What is required: Give the entries below again, word for word, and leave out the images.
═══ Recorded information
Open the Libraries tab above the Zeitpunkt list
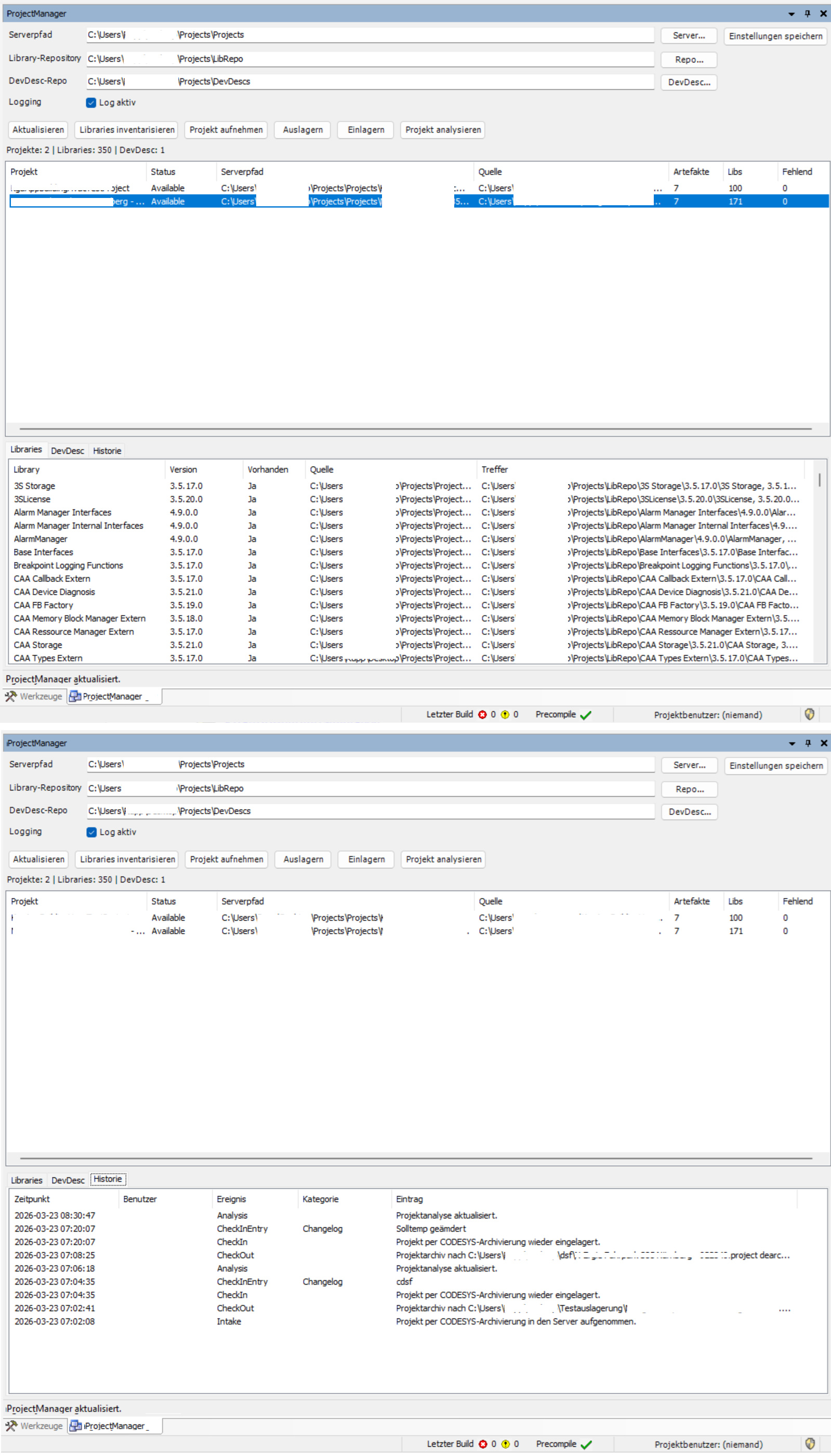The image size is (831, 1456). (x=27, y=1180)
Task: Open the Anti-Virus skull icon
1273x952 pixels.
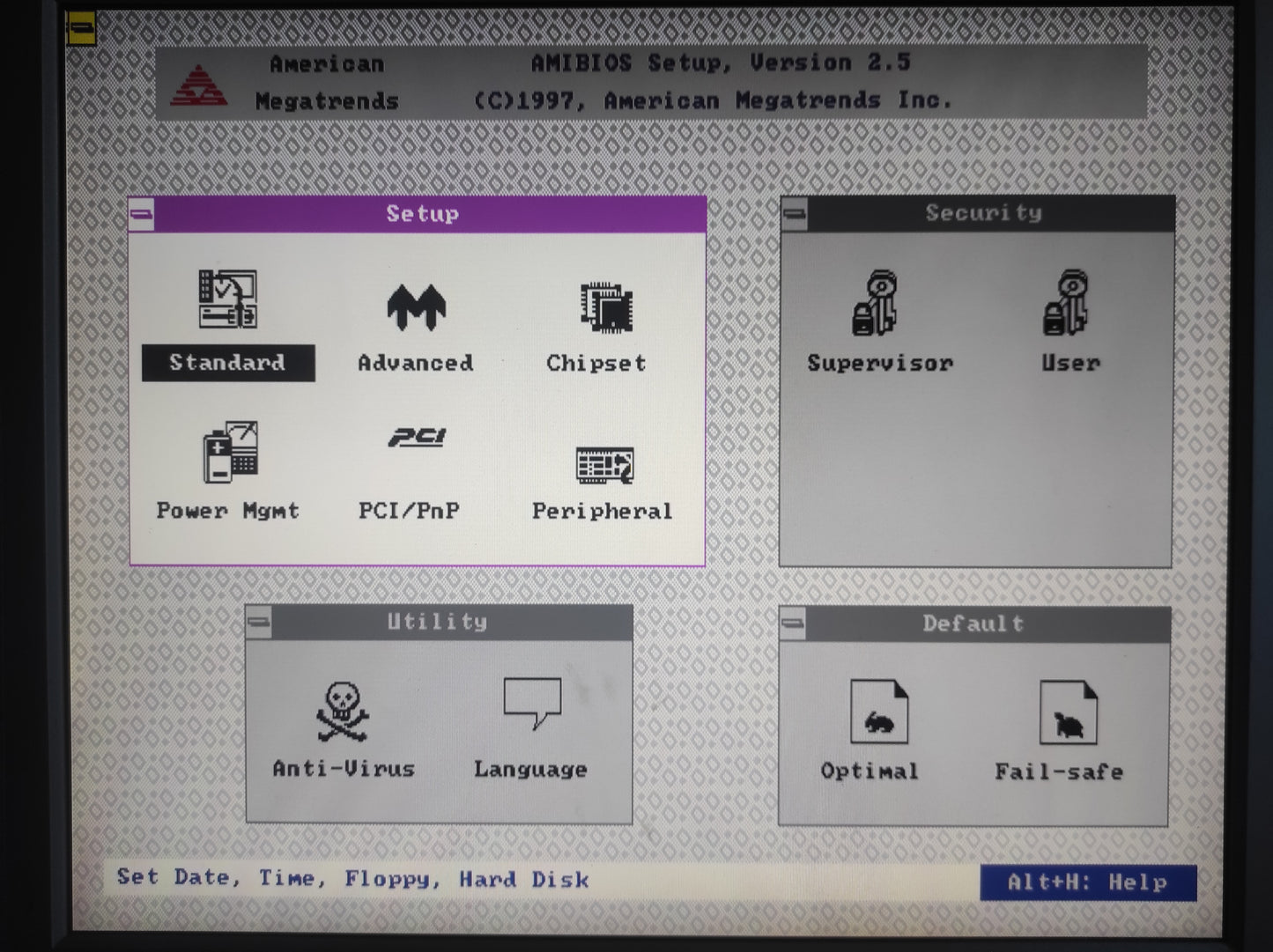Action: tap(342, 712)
══════
Output below:
Open the Libraries tab above the Zeitpunkt list
The image size is (831, 1456). (x=27, y=1180)
Task: Open the Anti-Virus skull icon
1273x952 pixels.
Action: tap(342, 712)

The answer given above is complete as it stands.